##### Extrait du document

Le couvert de gauche est composé de moutarde et de phacélie, plantes rapides, efficaces sur l’azote et capables de faire de la biomasse et de la structuration de sol. Cependant, si on laisse ce type de couvert se lignifier, il sera très riche en carbone et demandera par conséquent de l’azote pour se décomposer et être intégré à la matière organique du sol.

À titre d’exemple, une étude de l’INRA de Colmar avait montré qu’une moutarde ayant piégé 80 kg/ha d’azote une année, n’en redonnait que 35 kg/ha aux cultures au bout des 7 années suivantes, les 45 kg/ha restants étant incorporés à la matière organique créée. D’autre part, ces deux espèces ayant un port dressé et droit, elles laissent la lumière arriver au sol et par conséquent laissent les repousses et autres gracieusetés se développer. Moralité : faim d’azote en TCS et SD et un piètre contrôle du salissement.

##########
##### Données sources

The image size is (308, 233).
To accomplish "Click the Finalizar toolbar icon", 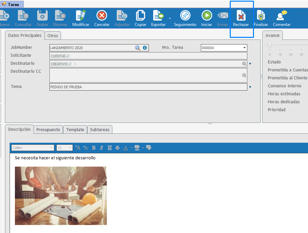I will [x=261, y=16].
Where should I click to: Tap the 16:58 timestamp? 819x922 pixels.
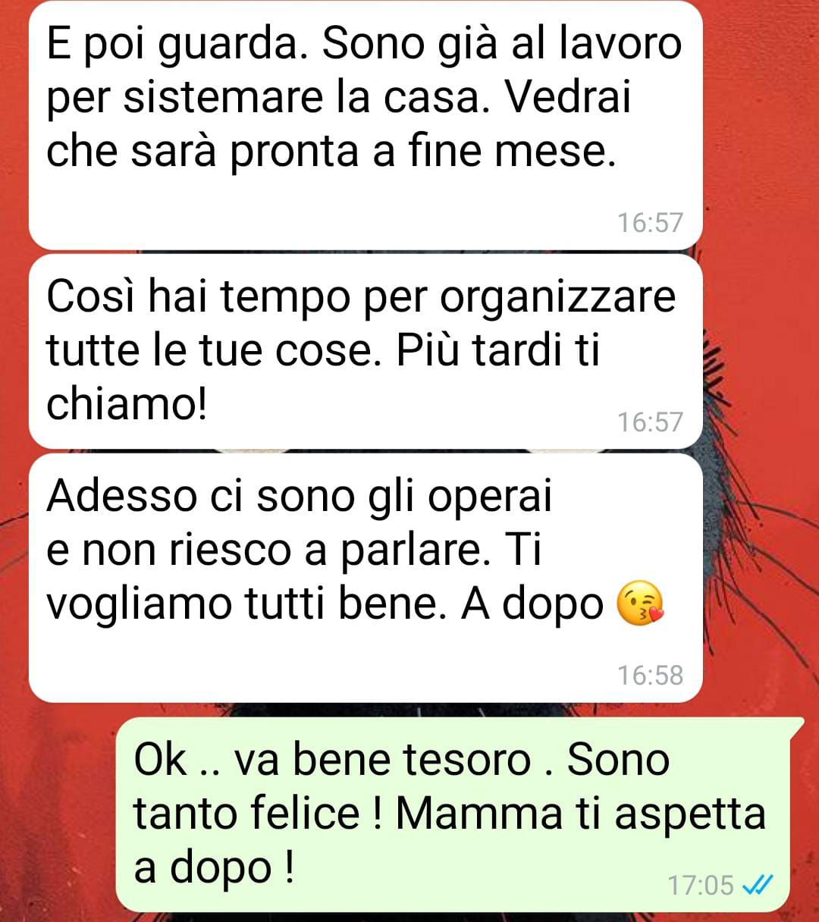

##########

Consigne:
Reprenez l'extrait sur les couverts végétaux là où il s'interrompt et poursuivez-en la rédaction. La liste ne joue aucun rôle dans cet exercice.

Réponse:
Le couvert de droite, plus complexe, est composé de tournesol, phacélie, vesce et pois. Il intègre des légumineuses et par conséquent permet une fixation d’azote atmosphérique et un rééquilibrage des espèces telles que le tournesol ou la phacélie.

En fournissant de l’azote au système, le pois et la vesce permettent également de pousser le couvert plus loin et d’éviter des montées à graines trop rapides. Enfin, le port rampant de ces espèces leur permet de s’accrocher dans les tuteurs tournesol et phacélie et occulte complétement la lumière : pas de salissement dessous. Moralité : azote disponible, sans doute davantage de biomasse et effet nettoyant.

Bien entendu il n’existe pas de mauvais couvert (hormis celui que l’on ne maîtrise pas) et tout l’enjeu consiste à piloter le C/N des plantes qui se succède sur le sol pour fixer du carbone et produire de l’azote : ni trop de l’un ni trop de l’autre... Une vesce dans la moutarde-phacélie aurait sans doute suffit.

PS : Il n’est pas impossible que la partie droite du couvert de gauche sur la première photo (est-ce clair ?) ait profité de l’effet légumineuse de son voisin de droite : les plantes sont plus développées et encore vertes.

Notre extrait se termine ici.